Anger – this brings with it strong emotions at the effects the loss is having on us. We may be angry at our enforced isolation, or being unable to isolate when others can, at having to adapt to new ways of working, of having to take on more responsibility, of the expectations on us, at what other people are doing (or not doing), at the government, at our family. This list is not exhaustive. What I do know is that the last time you ended up shouting at one of your family members for not hanging up the tea towel again, (tell me I’m not alone here) your anger was not about the tea towel. It’s never about the tea towel. We often have a tricky relationship with anger. We end up repressing it or we end up hostile and raging. Neither is healthy and both come from positions of fear and anxiety. Anger has to be experienced, the reason for it investigated and acknowledged so that we are in charge of what we do with it and can chose to let it go or allow it to mobilise us to make a change. Neither of these should damage us or someone else.
Bargaining – this is where we may have tried to strike deals with the virus. If we eat really healthily, exercise more, wash our hands every 30 minutes, isolate, do good deeds, join the national or local effort, perhaps it will leave us unscathed. If it leaves us unscathed we promise to live better lives, see our friend/relatives more, do all the things we think we should. Our national bargaining has been about staying home and following the social isolation rules.
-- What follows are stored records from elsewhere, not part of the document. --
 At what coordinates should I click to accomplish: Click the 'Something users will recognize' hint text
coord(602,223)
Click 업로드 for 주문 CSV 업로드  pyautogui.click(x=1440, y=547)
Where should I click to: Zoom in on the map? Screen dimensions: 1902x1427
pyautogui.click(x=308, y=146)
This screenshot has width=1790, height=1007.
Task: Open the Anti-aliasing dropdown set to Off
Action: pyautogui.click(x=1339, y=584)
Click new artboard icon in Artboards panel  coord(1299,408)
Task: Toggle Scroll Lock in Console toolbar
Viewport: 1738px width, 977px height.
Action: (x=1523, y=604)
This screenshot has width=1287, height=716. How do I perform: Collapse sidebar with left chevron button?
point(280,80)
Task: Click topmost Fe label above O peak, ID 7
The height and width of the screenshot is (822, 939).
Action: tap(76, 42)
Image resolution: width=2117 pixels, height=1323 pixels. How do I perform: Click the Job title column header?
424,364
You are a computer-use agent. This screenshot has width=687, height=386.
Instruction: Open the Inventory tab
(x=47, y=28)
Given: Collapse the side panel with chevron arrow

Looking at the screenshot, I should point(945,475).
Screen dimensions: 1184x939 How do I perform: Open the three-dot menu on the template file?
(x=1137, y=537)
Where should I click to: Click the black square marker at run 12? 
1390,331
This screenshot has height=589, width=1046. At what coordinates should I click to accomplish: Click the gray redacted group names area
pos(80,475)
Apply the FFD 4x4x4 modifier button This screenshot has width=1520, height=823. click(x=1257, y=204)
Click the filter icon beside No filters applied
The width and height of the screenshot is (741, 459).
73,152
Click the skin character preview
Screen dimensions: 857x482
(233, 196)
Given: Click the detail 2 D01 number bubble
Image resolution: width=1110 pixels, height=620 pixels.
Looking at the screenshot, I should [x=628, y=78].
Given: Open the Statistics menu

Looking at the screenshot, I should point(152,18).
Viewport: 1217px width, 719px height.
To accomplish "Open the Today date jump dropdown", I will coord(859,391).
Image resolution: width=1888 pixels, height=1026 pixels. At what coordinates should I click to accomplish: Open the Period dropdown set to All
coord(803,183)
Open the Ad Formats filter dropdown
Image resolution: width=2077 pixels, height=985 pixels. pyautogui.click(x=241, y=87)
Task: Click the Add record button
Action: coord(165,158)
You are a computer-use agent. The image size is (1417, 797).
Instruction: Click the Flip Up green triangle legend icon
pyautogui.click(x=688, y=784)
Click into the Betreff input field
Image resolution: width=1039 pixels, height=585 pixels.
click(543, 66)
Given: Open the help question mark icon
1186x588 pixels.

Of course none of these things are bad, but seen in the context of loss, some of us may see some of actions motivated by a sense of “bargaining”.
Depression – not in the sense of clinical depression but in the sense of our difficult days or tricky moments where we are overwhelmed by our sense of loss. Sometimes this is around our loss of knowing what to do, or feeling that we are not coping. This often brings with it fear and hopelessness.
Acceptance – Gabor Maté’s explanation of acceptance seems particularly pertinent to our current situation. Whether we chose to call what we are experiencing our “new normal” or our “current reality”, acceptance is part of the work of grief.
"Acceptance is simply the willingness to recognize and accept how things are. It is the courage to permit negative thinking to inform our understanding, without allowing it to define our approach to the future. Acceptance does not demand becoming resigned to the continuation of whatever circumstances may trouble us, but it does require a refusal to deny exactly how things happen to be now.” (from "When the Body Says No: The Cost of Hidden Stress" by Gabor Maté)
I hope some of that has been useful for you to reflect on. My intention has been to try to normalise the sometimes confusing and scary emotions we may be experiencing. I am acutely aware that I have not yet tackled the subject of the bereavement that some of us may be experiencing in the days and weeks to come. I’m working on it.